WHAT IS BEING ASKED →
Copy each entry exactly, leaving nothing out.

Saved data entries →
________
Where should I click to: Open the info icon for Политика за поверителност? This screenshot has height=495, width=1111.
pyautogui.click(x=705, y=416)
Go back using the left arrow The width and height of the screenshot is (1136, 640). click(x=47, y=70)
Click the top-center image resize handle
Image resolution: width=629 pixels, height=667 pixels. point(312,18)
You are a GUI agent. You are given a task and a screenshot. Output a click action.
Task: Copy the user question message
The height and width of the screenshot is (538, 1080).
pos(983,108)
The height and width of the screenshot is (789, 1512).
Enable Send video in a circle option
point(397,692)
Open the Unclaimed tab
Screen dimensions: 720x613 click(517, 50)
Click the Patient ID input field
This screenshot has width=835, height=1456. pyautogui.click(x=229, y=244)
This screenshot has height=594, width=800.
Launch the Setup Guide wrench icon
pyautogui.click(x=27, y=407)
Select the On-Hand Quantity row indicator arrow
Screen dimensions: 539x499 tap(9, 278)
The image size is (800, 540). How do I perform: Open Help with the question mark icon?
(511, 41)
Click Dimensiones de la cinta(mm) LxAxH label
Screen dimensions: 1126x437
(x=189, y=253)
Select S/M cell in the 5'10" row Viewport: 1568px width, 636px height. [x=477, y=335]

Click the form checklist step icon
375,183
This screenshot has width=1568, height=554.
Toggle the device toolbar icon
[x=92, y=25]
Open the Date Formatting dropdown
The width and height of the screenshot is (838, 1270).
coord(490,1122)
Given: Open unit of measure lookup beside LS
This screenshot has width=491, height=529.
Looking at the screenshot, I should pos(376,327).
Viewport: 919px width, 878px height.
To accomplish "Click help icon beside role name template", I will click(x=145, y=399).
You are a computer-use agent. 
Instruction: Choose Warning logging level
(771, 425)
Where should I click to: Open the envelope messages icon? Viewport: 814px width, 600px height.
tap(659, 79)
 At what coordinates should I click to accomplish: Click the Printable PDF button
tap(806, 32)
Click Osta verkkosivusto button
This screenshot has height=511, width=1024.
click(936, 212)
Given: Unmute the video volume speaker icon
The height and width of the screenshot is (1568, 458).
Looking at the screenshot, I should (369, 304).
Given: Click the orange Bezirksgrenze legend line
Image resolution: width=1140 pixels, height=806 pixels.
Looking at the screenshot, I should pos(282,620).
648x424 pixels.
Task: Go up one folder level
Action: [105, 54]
________
OUTPUT OF THE EXERCISE →
Where should I click to: Open the info icon for Политика за поверителност? This screenshot has height=495, width=1111.
pyautogui.click(x=705, y=416)
Go back using the left arrow The width and height of the screenshot is (1136, 640). click(x=47, y=70)
Click the top-center image resize handle
Image resolution: width=629 pixels, height=667 pixels. point(312,18)
You are a GUI agent. You are given a task and a screenshot. Output a click action.
Task: Copy the user question message
The height and width of the screenshot is (538, 1080).
pos(983,108)
The height and width of the screenshot is (789, 1512).
Enable Send video in a circle option
point(397,692)
Open the Unclaimed tab
Screen dimensions: 720x613 click(517, 50)
Click the Patient ID input field
This screenshot has width=835, height=1456. pyautogui.click(x=229, y=244)
This screenshot has height=594, width=800.
Launch the Setup Guide wrench icon
pyautogui.click(x=27, y=407)
Select the On-Hand Quantity row indicator arrow
Screen dimensions: 539x499 tap(9, 278)
The image size is (800, 540). How do I perform: Open Help with the question mark icon?
(511, 41)
Click Dimensiones de la cinta(mm) LxAxH label
Screen dimensions: 1126x437
(x=189, y=253)
Select S/M cell in the 5'10" row Viewport: 1568px width, 636px height. [x=477, y=335]

Click the form checklist step icon
375,183
This screenshot has width=1568, height=554.
Toggle the device toolbar icon
[x=92, y=25]
Open the Date Formatting dropdown
The width and height of the screenshot is (838, 1270).
coord(490,1122)
Given: Open unit of measure lookup beside LS
This screenshot has width=491, height=529.
Looking at the screenshot, I should pos(376,327).
Viewport: 919px width, 878px height.
To accomplish "Click help icon beside role name template", I will click(x=145, y=399).
You are a computer-use agent. 
Instruction: Choose Warning logging level
(771, 425)
Where should I click to: Open the envelope messages icon? Viewport: 814px width, 600px height.
tap(659, 79)
 At what coordinates should I click to accomplish: Click the Printable PDF button
tap(806, 32)
Click Osta verkkosivusto button
This screenshot has height=511, width=1024.
click(936, 212)
Given: Unmute the video volume speaker icon
The height and width of the screenshot is (1568, 458).
Looking at the screenshot, I should (369, 304).
Given: Click the orange Bezirksgrenze legend line
Image resolution: width=1140 pixels, height=806 pixels.
Looking at the screenshot, I should pos(282,620).
648x424 pixels.
Task: Go up one folder level
Action: [105, 54]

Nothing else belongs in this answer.